Obdachlosigkeit kann jeden treffen
Die Stadt hat derzeit 67 Personen untergebracht – Lösung für Nichtsesshafte soll ab dem neuen Jahr greifen
- In den vergangenen Jahren hat die Zahl der Obdachlosen, vor allem auch von jungen Leuten, und die Zahl der Nichtsesshaften drastisch zugenommen. Das berichtet Jürgen Schäfer vom Amt für öffentliche Ordnung. Ein Grund dafür liegt darin, dass Zwangsräumungen zunehmen.
Obdachlosigkeit kann jeden treffen. Beispiele dafür gibt es viele: Ein junger Mann, der bisher im Hotel Mama gewohnt hat, wird nach einem Streit aus seinem Elternhaus geworfen. Ein Vermieter klagt aufgrund von hohen Mietrückständen erfolgreich auf Räumung der Wohnung. Ein Gebäude brennt ab. Oder, was seltener vorkommt: Ein asbestverseuchtes Gebäude muss sofort geräumt werden. Die Stadt hat deshalb mit 29 eigenen oder von der Baugenossenschaft angemieteten Wohnungen vorgesorgt. Derzeit sind 67 Personen, darunter sieben Familien, in Obdachlosenwohnungen in Ellwangen untergebracht.
Die Stadt bringt Obdachlose primär in angemieteten Gebäuden unter. Einzelpersonen leben meist in Wohngemeinschaften. Sechs Familien wohnen im Goldrain in angemieteten Wohnungen der Baugenossenschaft. Eine Familie sowie eine Einzelperson wohnen in zwei Wohnungen eines stadteigenen Gebäudes in der Straße An der Mauer.
Bezahlbarer Wohnraum ist schwer zu finden
Die Verweildauer sei unterschiedlich, so der Leiter des Bürgerbüros und Integrationsbeauftragte. Sie könne zwischen einem Monat und einem Jahr liegen. „Es gibt aber auch eingewiesene Personen, die bereits seit vielen Jahren in einer Obdachlosenunterkunft untergebracht sind“, erklärt Schäfer. Und ergänzt: „Es ist schwierig, bezahlbaren Wohnraum zu finden.“Vor allem kinderreiche Großfamilien und Hartz-IV-Empfänger hätten keine Chance.
Gleichzeitig betont Schäfer: „Wir sind als sogenannte Ortspolizei verpflichtet, Menschen so lange ein Obdach zu gewähren, bis sie selber was finden. Aber wir wollen schon sehen, ob sie sich um Wohnraum kümmern.“Für die Unterkunft bezahlen die Nutzer eine Benutzungsgebühr plus Nebenkosten. Wer Leistungen vom Jobcenter bekommt, unterschreibt eine Abtretungserklärung, sodass das Jobcenter die Gebühren sofort an die Stadt überweist.
════════════════
§ **Aufgabe**:
Gib bitte den Abschnitt aus dem Artikel über Obdachlosigkeit wortgetreu aus, beginnend bei „Die Stadt bringt“ und endend bei „An der Mauer.“.

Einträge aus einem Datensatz
════════════════
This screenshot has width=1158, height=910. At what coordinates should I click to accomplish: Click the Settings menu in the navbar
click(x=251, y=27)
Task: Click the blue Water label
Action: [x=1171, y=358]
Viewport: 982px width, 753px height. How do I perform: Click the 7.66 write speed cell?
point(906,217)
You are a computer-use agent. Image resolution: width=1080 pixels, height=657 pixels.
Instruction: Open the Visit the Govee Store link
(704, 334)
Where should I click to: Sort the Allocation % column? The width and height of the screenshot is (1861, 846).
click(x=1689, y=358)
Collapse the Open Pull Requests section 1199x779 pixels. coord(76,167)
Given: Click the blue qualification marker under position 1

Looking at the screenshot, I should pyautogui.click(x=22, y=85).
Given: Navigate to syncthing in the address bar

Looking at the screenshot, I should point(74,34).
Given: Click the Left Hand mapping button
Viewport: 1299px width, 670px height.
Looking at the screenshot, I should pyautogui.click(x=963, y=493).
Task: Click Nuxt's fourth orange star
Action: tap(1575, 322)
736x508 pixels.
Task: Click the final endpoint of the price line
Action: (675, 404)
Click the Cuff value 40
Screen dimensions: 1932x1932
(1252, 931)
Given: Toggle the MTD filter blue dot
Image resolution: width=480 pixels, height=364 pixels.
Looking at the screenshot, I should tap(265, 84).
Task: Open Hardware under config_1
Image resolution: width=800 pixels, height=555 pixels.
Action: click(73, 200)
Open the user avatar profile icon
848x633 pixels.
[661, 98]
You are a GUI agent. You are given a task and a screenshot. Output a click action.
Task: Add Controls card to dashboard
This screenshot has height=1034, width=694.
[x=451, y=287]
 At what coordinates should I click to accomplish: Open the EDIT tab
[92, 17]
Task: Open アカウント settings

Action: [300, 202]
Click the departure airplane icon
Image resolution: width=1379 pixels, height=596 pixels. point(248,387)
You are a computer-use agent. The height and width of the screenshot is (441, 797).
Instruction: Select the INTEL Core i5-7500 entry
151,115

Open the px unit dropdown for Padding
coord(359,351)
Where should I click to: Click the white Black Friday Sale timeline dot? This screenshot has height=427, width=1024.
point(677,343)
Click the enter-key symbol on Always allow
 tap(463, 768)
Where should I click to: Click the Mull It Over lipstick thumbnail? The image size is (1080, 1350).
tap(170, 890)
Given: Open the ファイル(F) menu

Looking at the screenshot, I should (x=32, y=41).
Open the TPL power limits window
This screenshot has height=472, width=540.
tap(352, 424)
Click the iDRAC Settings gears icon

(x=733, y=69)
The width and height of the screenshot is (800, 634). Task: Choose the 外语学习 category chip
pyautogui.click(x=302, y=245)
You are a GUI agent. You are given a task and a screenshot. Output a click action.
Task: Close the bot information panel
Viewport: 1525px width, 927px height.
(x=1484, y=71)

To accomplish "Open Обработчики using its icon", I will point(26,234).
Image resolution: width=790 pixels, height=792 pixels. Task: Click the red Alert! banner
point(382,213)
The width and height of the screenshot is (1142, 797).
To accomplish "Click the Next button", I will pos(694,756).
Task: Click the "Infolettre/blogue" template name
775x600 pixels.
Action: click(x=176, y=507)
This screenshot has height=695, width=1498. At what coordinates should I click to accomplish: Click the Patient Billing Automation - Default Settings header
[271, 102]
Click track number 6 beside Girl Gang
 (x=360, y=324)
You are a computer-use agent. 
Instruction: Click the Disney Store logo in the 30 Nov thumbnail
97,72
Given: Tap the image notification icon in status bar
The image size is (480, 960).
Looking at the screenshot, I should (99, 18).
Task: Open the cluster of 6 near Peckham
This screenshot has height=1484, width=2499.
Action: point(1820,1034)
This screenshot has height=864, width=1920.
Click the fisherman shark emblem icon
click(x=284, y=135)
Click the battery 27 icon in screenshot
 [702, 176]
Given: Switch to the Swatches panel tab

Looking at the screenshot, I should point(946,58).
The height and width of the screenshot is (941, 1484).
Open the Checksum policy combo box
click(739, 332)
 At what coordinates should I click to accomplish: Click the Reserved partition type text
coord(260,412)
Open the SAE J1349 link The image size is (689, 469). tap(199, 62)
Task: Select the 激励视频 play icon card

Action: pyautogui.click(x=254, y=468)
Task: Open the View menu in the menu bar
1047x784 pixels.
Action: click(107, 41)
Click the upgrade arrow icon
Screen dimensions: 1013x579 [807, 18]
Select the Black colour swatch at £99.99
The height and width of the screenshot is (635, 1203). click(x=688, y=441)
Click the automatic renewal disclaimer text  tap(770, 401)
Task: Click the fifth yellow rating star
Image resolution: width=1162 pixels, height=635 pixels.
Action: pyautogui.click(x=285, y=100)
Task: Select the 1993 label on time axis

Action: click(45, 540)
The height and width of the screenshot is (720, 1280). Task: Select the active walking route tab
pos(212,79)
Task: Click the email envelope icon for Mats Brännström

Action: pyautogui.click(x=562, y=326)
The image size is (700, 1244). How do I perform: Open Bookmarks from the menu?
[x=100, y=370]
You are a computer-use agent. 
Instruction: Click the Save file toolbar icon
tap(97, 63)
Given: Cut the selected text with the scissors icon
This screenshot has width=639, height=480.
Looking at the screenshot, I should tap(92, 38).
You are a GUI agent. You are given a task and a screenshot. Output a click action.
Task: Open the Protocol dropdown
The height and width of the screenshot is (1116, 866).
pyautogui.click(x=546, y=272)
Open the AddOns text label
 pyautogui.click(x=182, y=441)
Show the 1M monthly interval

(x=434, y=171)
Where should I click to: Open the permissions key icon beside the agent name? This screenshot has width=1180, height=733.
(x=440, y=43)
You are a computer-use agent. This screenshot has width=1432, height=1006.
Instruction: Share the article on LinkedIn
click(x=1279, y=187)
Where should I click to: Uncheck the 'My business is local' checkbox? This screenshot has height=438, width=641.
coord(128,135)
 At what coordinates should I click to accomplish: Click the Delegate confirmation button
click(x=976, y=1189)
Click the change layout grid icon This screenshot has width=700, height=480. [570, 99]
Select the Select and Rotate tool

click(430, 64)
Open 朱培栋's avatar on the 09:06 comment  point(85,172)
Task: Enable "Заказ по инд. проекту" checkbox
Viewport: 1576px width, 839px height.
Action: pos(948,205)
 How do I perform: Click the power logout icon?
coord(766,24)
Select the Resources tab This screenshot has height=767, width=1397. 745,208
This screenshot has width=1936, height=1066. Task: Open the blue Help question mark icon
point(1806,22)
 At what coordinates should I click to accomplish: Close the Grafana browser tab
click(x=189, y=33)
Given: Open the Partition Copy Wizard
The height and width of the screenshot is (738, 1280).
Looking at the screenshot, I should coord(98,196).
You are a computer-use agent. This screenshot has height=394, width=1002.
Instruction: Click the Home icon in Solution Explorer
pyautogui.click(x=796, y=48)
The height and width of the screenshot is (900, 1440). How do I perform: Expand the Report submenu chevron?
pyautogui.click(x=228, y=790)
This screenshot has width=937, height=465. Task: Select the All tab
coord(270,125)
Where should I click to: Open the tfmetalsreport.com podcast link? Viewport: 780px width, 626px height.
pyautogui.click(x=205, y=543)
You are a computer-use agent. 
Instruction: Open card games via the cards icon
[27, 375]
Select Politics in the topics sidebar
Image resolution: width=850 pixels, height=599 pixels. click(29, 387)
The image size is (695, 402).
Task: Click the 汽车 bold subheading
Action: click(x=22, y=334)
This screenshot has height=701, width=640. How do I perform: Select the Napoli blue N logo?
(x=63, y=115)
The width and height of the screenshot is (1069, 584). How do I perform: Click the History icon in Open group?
════════════════
§ **Lösung**:
Die Stadt bringt Obdachlose primär in angemieteten Gebäuden unter. Einzelpersonen leben meist in Wohngemeinschaften. Sechs Familien wohnen im Goldrain in angemieteten Wohnungen der Baugenossenschaft. Eine Familie sowie eine Einzelperson wohnen in zwei Wohnungen eines stadteigenen Gebäudes in der Straße An der Mauer.